* LIST OF TASKS:
[A] Set down, word for word, the passage of the Woodrow Wilson House description that begins at the words "Woodrow Wilson House Museum" and stops after the words "ground-floor partially accessible.".
[B] Answer these questions from the Woodrow Wilson House description:
(i) What is the approximate adult admission price?
(ii) What organization manages the site?
(iii) Which architect designed the house, and in what year?
[C] Extend the Woodrow Wilson House description by writing what follows its final sentence.

── GIVEN PASSAGE ──

Woodrow Wilson House Museum Tour
Tour of the only presidential residence-museum in Washington, with the bedroom where Wilson died preserved as he left it.
- Duration:
- 1 hr
Kalorama-district Georgian Revival town house where Woodrow Wilson spent his last years after leaving the presidency and died in 1924; staff and visitors report his shuffling gait and sobbing on the third floor.
2340 S Street NW, Washington, DC 20008
Age
All Ages
Cost
$$
Adult admission roughly $15; lower for seniors and students.
Access
Limited Access
Historic home with multiple flights of stairs; ground-floor partially accessible.
Equipment
Photos OK
Est. 1915 · Final residence of President Woodrow Wilson · Site of Wilson's death, February 3, 1924 · Only presidential residence-museum in Washington, D.C. · National Historic Landmark; managed by the National Trust for Historic Preservation
The Woodrow Wilson House is a five-story brick Georgian Revival town house in the Sheridan-Kalorama Historic District, just off Embassy Row. It was designed in 1915 by Washington architect Waddy Butler Wood for businessman Henry Parker Fairbanks. Woodrow Wilson, completing his second term as President, purchased the house in December 1920 as a retirement gift to his second wife, Edith Bolling Galt Wilson.
Wilson had suffered a serious stroke in September 1919 while on a national tour promoting U.S. ratification of the Treaty of Versailles and entry into the League of Nations. The stroke left him paralyzed on his left side and significantly impaired. Edith Wilson and a small circle of aides effectively managed access to him for the remainder of his presidency, and he completed his term in greatly diminished health.

───
── SUPPLIED MATERIAL ──

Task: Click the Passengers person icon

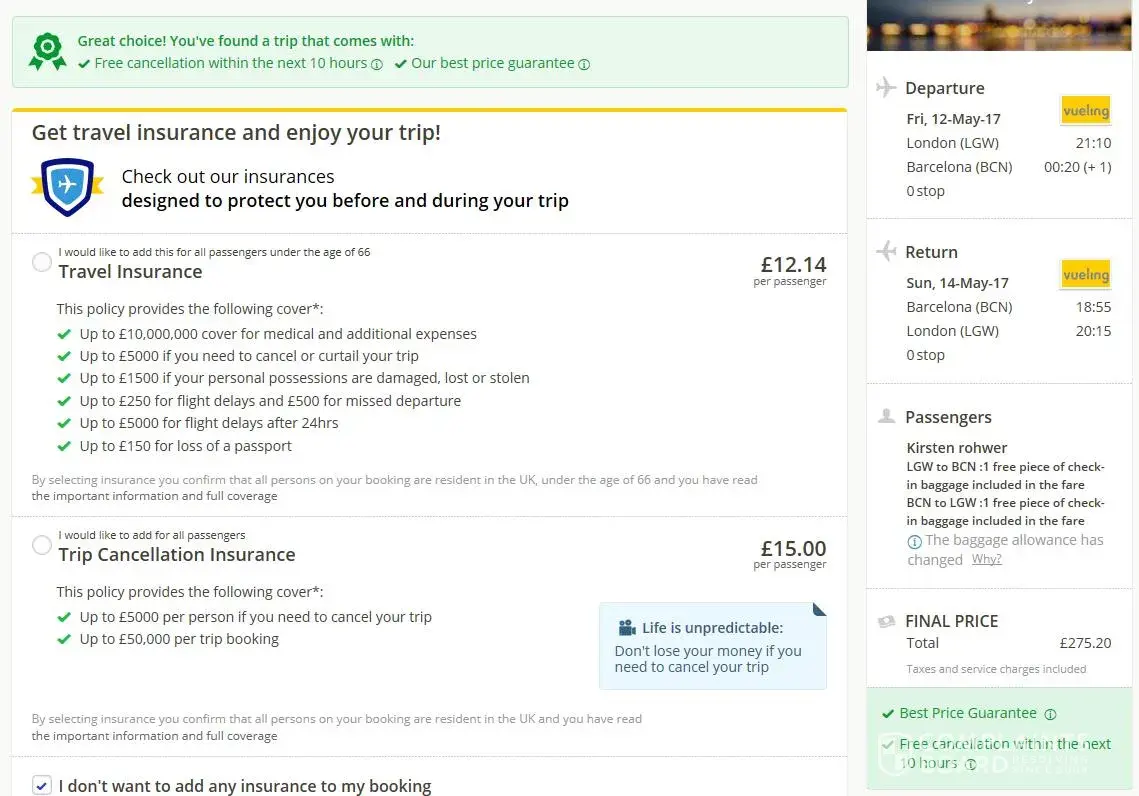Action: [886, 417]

───
── SUPPLIED MATERIAL ──

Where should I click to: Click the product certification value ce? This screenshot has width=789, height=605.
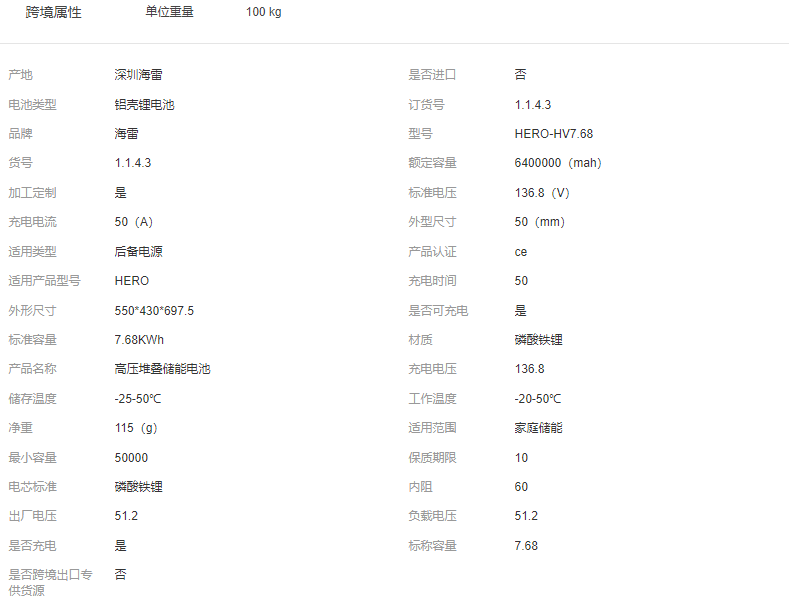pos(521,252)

───

* EXERCISE RESPONSES:
[A]
Woodrow Wilson House Museum Tour
Tour of the only presidential residence-museum in Washington, with the bedroom where Wilson died preserved as he left it.
- Duration:
- 1 hr
Kalorama-district Georgian Revival town house where Woodrow Wilson spent his last years after leaving the presidency and died in 1924; staff and visitors report his shuffling gait and sobbing on the third floor.
2340 S Street NW, Washington, DC 20008
Age
All Ages
Cost
$$
Adult admission roughly $15; lower for seniors and students.
Access
Limited Access
Historic home with multiple flights of stairs; ground-floor partially accessible.

[B]
(i) Roughly $15.
(ii) The National Trust for Historic Preservation.
(iii) Waddy Butler Wood, in 1915.

[C]
The Wilsons moved into the S Street house in March 1921, immediately after leaving the White House. Wilson made few public appearances during his three years in the house. He died in an upstairs bedroom on February 3, 1924, at the age of 67.
Edith Wilson remained in the house until her own death on December 28, 1961 — the centennial of her husband's birth. By the terms of her will, the property and its contents passed to the National Trust for Historic Preservation, and the house was opened to the public in 1963 as the Woodrow Wilson House Museum. It is the only presidential residence-museum in Washington, D.C., and the only town-house museum dedicated to a 20th-century president.
Sources
Reports of Wilson's continuing presence in the house emerged within decades of his 1924 death. The Baltimore Sun's 1992 'Washington Haunts' feature, ScaryDC, and the Wikipedia compendium of DC haunted locations describe a consistent profile: a shuffling gait associated with Wilson's paralysis and use of a cane, heard moving along upstairs corridors when no one is walking; a faint melancholy whistling, sometimes localized to the fourth floor; and the sound of a man sobbing softly in the upstairs bedroom where he died.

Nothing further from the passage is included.